### Entries supplied:
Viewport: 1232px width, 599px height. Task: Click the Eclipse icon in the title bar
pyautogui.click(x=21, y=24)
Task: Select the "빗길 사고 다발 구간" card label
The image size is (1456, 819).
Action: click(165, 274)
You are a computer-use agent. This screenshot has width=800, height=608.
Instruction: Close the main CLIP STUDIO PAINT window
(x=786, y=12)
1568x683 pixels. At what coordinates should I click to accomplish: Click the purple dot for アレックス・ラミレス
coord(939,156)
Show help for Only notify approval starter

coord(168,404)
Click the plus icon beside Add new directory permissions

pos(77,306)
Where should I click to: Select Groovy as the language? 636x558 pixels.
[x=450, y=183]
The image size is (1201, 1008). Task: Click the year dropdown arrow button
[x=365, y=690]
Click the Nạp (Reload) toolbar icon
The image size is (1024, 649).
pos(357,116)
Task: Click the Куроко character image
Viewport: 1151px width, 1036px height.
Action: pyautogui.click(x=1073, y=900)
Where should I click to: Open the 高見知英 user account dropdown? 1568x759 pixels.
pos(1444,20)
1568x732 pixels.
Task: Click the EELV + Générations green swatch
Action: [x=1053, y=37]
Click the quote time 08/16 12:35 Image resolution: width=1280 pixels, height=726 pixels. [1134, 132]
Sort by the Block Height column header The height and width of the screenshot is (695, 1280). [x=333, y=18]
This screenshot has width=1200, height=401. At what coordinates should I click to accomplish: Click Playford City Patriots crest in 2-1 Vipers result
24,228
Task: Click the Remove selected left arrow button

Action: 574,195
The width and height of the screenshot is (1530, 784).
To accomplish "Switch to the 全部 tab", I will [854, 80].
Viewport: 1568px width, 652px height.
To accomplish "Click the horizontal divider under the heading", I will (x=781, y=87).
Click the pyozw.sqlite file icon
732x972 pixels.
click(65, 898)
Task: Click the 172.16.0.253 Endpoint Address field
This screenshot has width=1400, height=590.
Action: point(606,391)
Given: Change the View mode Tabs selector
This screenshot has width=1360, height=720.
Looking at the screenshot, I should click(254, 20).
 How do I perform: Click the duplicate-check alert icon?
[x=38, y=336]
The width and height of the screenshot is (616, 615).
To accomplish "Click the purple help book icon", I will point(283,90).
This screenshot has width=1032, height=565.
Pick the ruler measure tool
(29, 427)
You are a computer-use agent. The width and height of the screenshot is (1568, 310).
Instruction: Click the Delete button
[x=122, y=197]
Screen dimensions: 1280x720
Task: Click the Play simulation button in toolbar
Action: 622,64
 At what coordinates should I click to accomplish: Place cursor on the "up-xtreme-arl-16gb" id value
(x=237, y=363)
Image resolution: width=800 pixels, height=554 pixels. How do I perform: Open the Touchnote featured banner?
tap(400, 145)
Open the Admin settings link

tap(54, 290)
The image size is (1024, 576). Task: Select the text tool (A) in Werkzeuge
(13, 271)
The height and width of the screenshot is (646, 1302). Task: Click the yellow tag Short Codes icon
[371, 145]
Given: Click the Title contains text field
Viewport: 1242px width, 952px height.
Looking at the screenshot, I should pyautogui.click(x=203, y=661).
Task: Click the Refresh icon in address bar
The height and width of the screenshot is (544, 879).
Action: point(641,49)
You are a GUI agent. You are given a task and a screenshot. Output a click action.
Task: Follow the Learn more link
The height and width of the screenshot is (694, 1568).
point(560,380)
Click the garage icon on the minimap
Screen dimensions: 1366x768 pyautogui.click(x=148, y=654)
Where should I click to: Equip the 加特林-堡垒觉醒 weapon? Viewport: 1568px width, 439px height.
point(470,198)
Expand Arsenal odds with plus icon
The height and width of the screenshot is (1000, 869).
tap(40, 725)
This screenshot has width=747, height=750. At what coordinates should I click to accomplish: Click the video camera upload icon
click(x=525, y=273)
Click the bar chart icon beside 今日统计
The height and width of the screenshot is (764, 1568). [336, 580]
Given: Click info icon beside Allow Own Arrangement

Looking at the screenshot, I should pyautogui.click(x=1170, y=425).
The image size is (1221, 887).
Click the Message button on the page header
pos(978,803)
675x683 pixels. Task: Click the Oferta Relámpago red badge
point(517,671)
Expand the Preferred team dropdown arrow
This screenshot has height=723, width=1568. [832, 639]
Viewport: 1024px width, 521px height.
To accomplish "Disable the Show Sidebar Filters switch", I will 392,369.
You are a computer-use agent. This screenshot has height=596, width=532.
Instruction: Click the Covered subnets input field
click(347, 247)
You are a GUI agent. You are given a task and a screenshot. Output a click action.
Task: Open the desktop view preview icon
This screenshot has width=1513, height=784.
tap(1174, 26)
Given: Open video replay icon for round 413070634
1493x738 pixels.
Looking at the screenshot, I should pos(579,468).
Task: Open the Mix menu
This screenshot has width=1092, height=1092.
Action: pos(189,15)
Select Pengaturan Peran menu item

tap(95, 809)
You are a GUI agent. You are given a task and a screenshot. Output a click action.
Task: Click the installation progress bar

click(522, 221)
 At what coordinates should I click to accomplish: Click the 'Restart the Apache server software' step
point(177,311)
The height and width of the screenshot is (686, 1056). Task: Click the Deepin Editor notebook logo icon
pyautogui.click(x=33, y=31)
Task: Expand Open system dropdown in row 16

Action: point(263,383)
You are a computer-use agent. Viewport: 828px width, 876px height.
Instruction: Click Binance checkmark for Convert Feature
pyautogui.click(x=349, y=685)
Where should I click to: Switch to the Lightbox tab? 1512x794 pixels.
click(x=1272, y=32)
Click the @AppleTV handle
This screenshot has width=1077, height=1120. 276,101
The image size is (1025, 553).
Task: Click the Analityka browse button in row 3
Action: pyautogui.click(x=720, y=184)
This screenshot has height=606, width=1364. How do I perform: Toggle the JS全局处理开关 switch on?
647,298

### Task objective:
Where a line above holds the word "computer", copy it.

### Answer for the task:
You are a computer-use agent. This screenshot has width=800, height=608.
You are a computer-use agent. The width and height of the screenshot is (1568, 310).
You are a computer-use agent. This screenshot has height=596, width=532.
You are a computer-use agent. Viewport: 828px width, 876px height.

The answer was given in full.